Thursday, April 19, 2012


Yesterday, while fitting Oscar and Daryl for their tuxedos, we realized we've been spending so much time getting ourselves ready for the wedding, we have mostly ignored our guests' needs.  Surely you all need to begin preparing as well.  So, from this day forward, we will be much more consistent in adding to the site all the info you need (and much that you do not) to get the most out of your time in the County.

We have been inundated by you with questions in the last few weeks about virtually everything wedding and County-related.  So we thought we'd begin by answering some of them here.  Some are good questions, some are not, and some we made up, but they will all be anonymous, so please keep them coming.

Is it true that Torrey is a three hour drive from an airport?
No!  There's an airport in Bicknell, which is only about ten minutes away.  Unfortunately, there are no commercial flights in or out, and really it's just a long strip of cement in a sage field.  For those of you without access to a private plane, you'll have to fly in to Salt Lake which is about a three hour drive.  Luckily the drive is easy, beautiful and essentially traffic-less (once you leave the city behind).

Though most of you probably could get directions from your phone, we will also provide old-fashioned directions, because your phone will work less and less the further you go away from Salt Lake and also we (Ian) don't trust computery things in general.

Before I go someplace new, I like to read as much about that place as I can.  Can you recommend some books about the area?
Alright! Hooray for books!  Besides being a good way to get yourself ready to be here, Torrey is a great place to sit in the shade for hours or days or years and be quiet with a book.  Or just be quiet with the world.  There aren't too many books about Torrey in particular, but there are many great ones about the Colorado Plateau and the Utah desert.  Anyway, here are a few of our favorites:

Desert Solitaire and The Monkey Wrench Gang, both by Edward Abbey.  Ed Abbey is probably the best known writer who deals with this area.  He wrote many wonderful things before he died, but these are his two most famous.  Desert Solitaire is a non-fiction account of Abbey's time working as a ranger at what was then Arches National Monument outside of Moab.  Though it takes place about fifty years ago, it remains extremely relevant.  It is part reflection on the natural world and part rant against the excesses of various pieces of American culture and humanity in general.  It is beautiful, hilarious, and infuriating.  The Monkey Wrench Gang is a fictional (though probably not entirely so) account of a group of "eco-saboteurs" trying to stop the spread of "development" across the Colorado Plataeu.  They attempt to accomplish this mostly through small-scale vandalism of the kind that seems almost quaint today.  This book was a huge influence on groups that would form later like Earth First!.  It is an action-packed and fun read, that is sure to inspire some of you.

Basin & Range, by John McPhee.  This book is about geology.  For those of you who have ever read anything by John McPhee, you know that it is bound to be far more interesting than you would expect.  This book is fascinating and logic-defyingly enjoyable to read.  Technically it has little or nothing to do with the geology of the Torrey area specifically, but rather with everything west of here all the way to the Sierras in California.  But the book is so good you should read it anyway and then pay close attention to the landscape when you're driving down I-15.

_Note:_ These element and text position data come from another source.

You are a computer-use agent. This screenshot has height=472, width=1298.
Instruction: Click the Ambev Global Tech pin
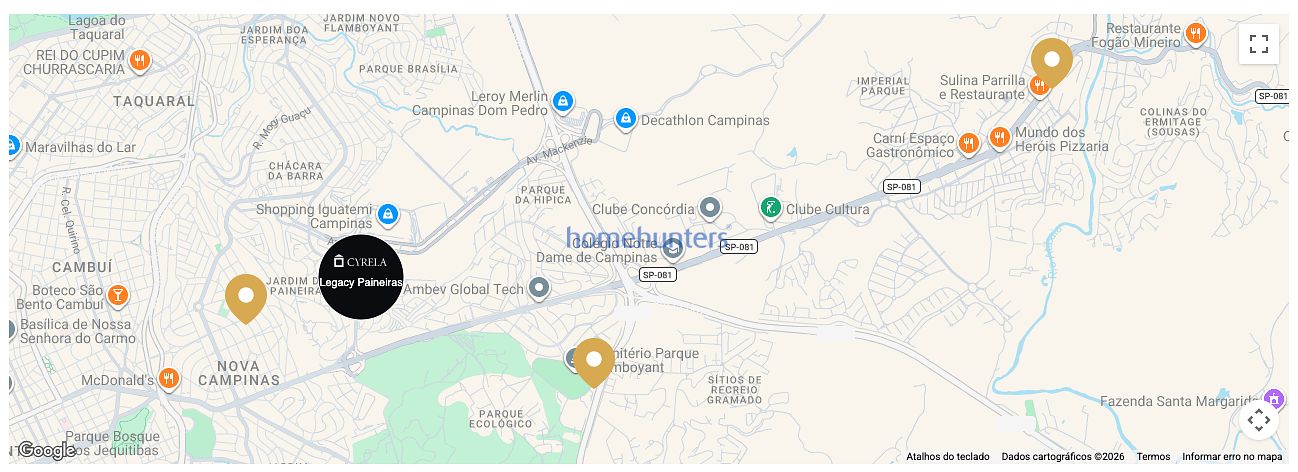pos(539,289)
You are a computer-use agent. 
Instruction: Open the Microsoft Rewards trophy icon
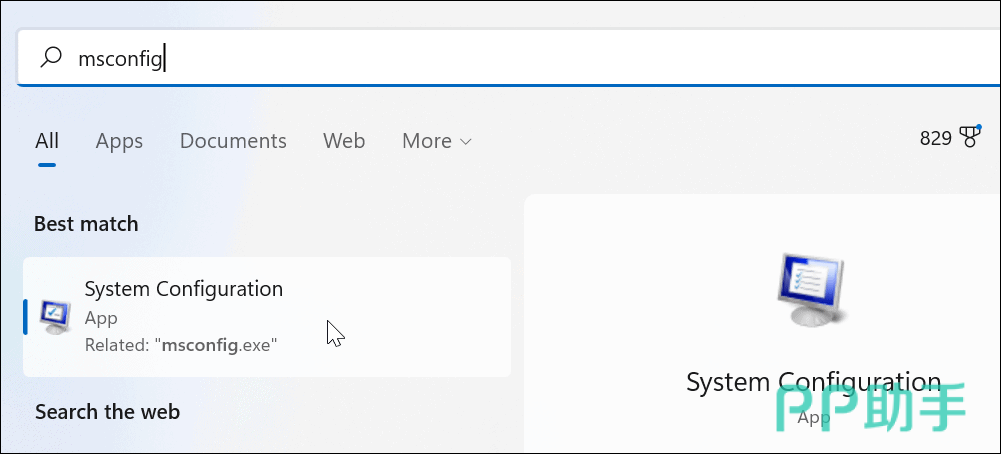point(969,138)
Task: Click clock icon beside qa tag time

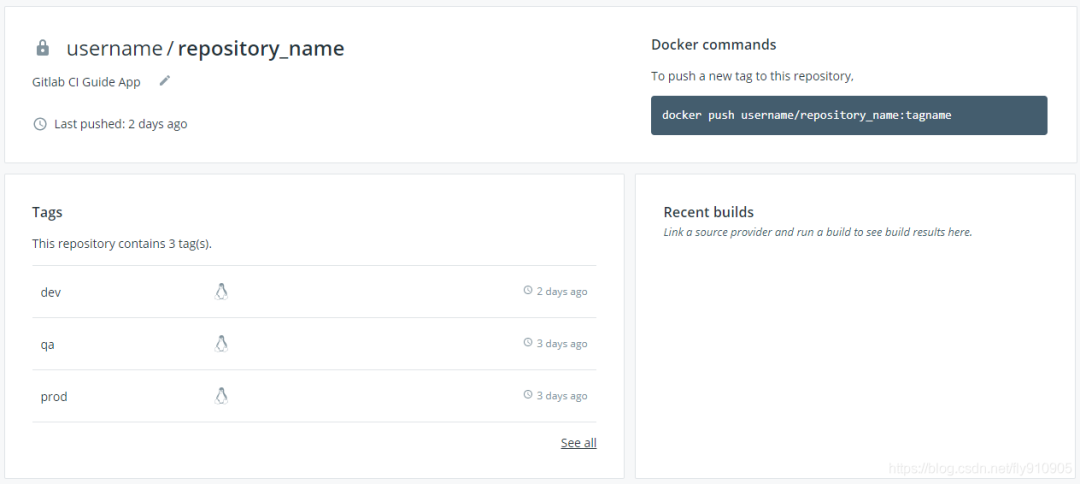Action: click(x=528, y=343)
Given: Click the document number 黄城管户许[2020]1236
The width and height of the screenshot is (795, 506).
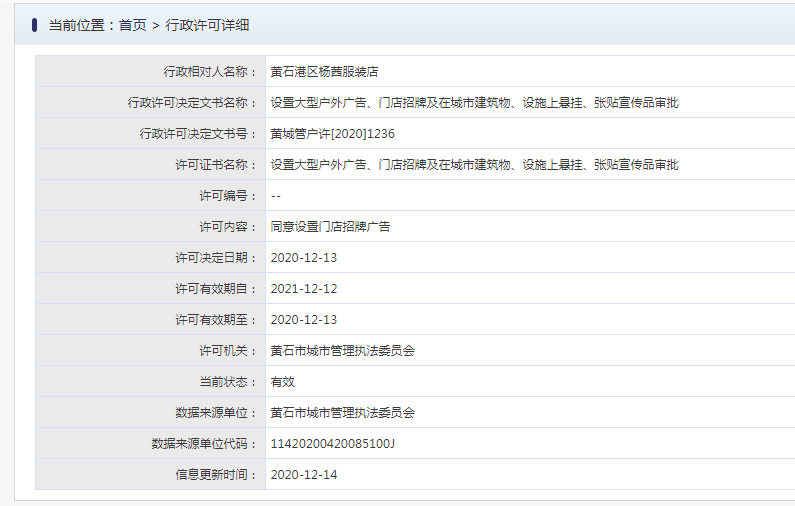Looking at the screenshot, I should coord(333,134).
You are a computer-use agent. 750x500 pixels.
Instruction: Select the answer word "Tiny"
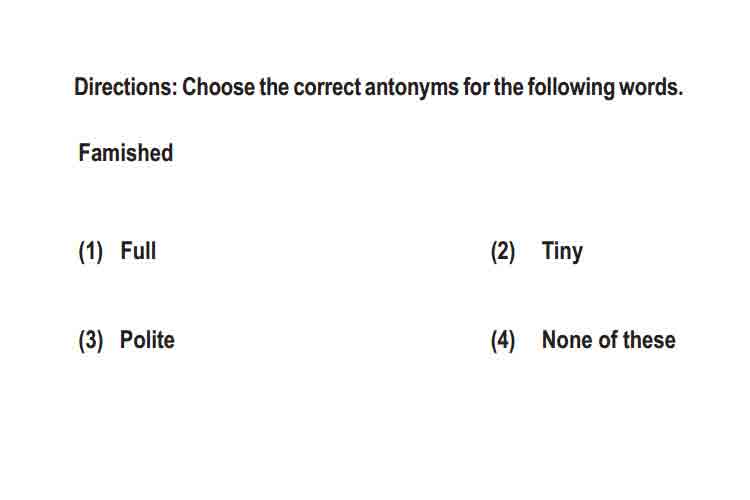(562, 252)
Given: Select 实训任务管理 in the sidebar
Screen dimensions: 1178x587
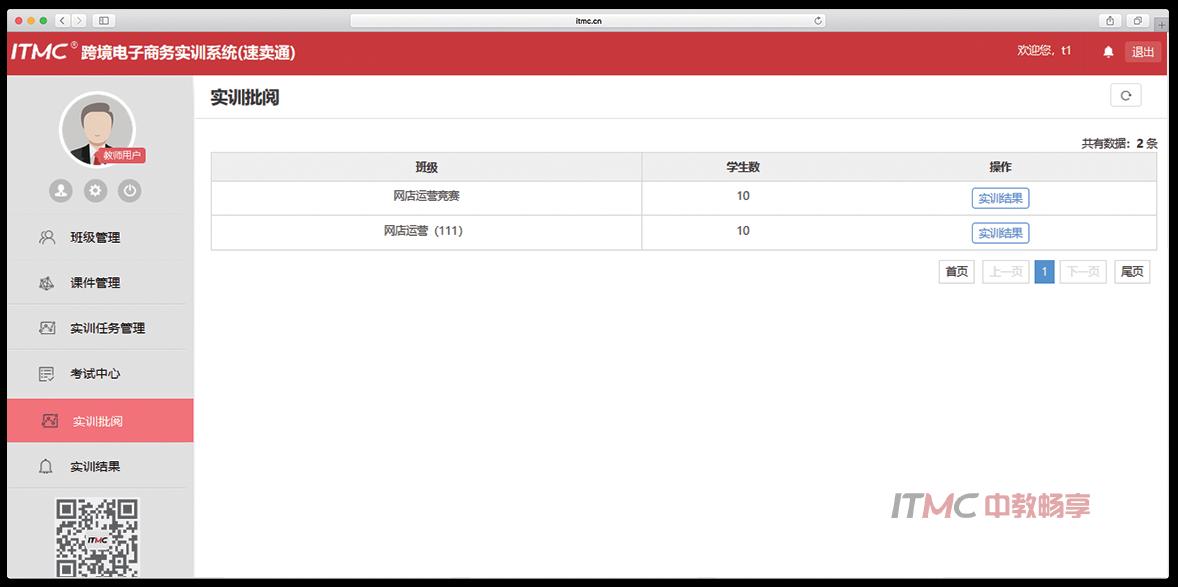Looking at the screenshot, I should (106, 328).
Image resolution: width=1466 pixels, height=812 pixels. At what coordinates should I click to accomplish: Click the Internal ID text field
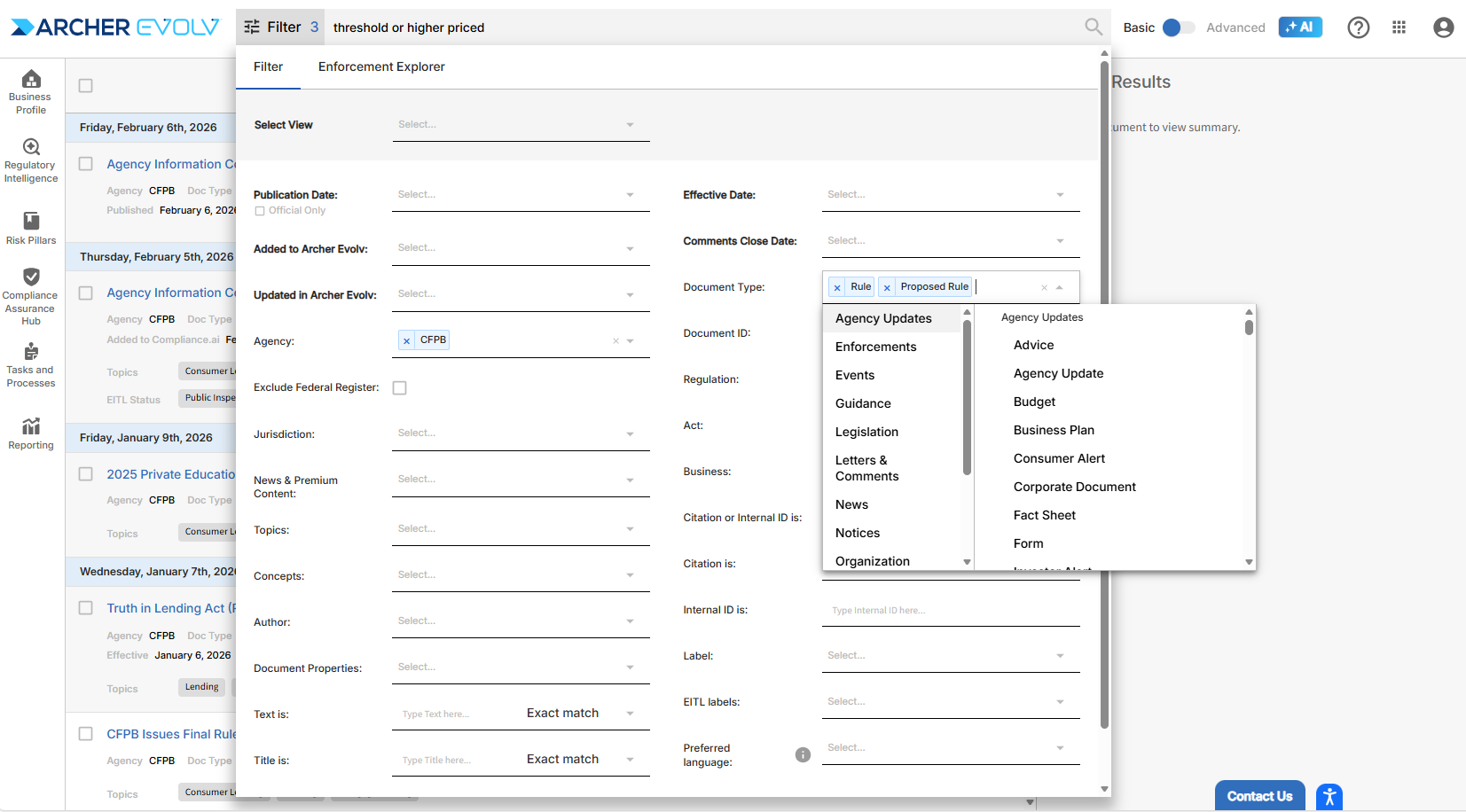pyautogui.click(x=949, y=611)
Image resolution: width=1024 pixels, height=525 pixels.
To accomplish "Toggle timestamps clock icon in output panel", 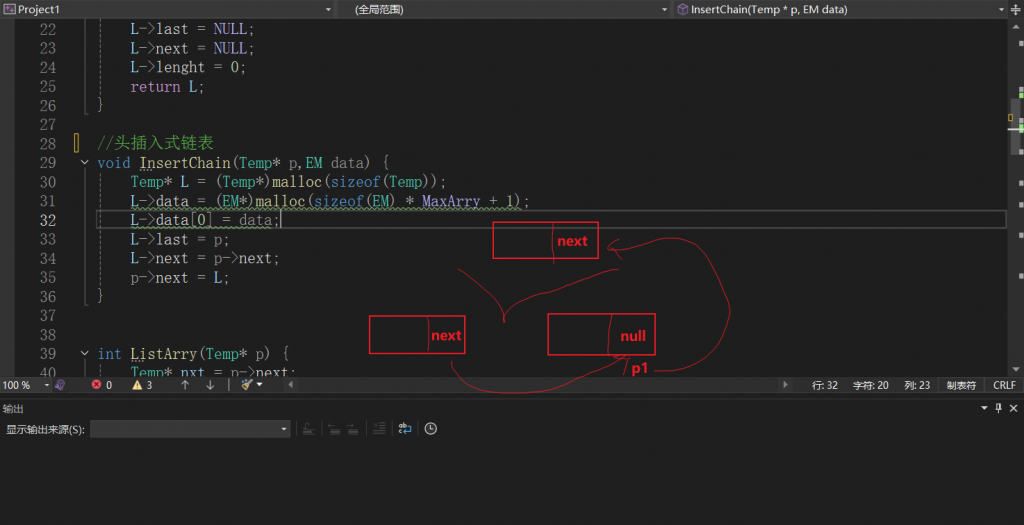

House of Rain, by Craig Childs.  Childs has written many books about the Colorado Plateau/Four Corners region, and all are worth reading.  This book is an amazing look into the world of the Anasazi, the native people who were the primary inhabitants of the area until around 1200 a.d. when their civilization went through a series of overlapping and mysterious catastrophes, that caused them to abandon settlements and leave behind a great many ruins, vast panels of petroglyphs, and countless artifacts.  Childs questions many of the traditional beliefs about who these people were, what happened to them and where they ended up.  He is a very talented writer and you don't need to know anything about archaeology to enjoy this book.

Canaries on the Rim, by Chip Ward.  This is a look into the strange and disturbing legacy of the US government's use of the vast spaces of Utah, Nevada and Arizona as a dumping and testing ground for nuclear and chemical weapons and waste.  This is not a fun book.  The effects on the people of these areas has been and continues to be devastating.  Downwinders--folks who have the unfortunate luck of living downwind of nuclear fallout--have struggled for decades with bizarre cancers and medical problems.  Utah and Nevada are still a dumping ground for strange wastes--nuclear, chemical, biological--and people's health is still being compromised (don't worry, you'll all be fine).  Also, Chip Ward lives in Torrey!

Under the Banner of Heaven, by Jon Krakauer.  We were hesitant to recommend this book, lest you all get the wrong idea about our Mormon neighbors.  In the end, it was just too interesting to leave off the list.  Krakauer explores the darkest and strangest sides of LDS church history and present, and this book is frightening but also somewhat misleading.  The people he focuses on are a tiny fraction of the Mormon world as a whole.  Most of them are not lunatics!  But the folks in this book certainly are and it is fascinating and enlightening to hear about them.

OK.  That should keep folks busy for a while.  More to come later, but the sun is coming out and Oscar and Daryl need to get some mud on their tuxes.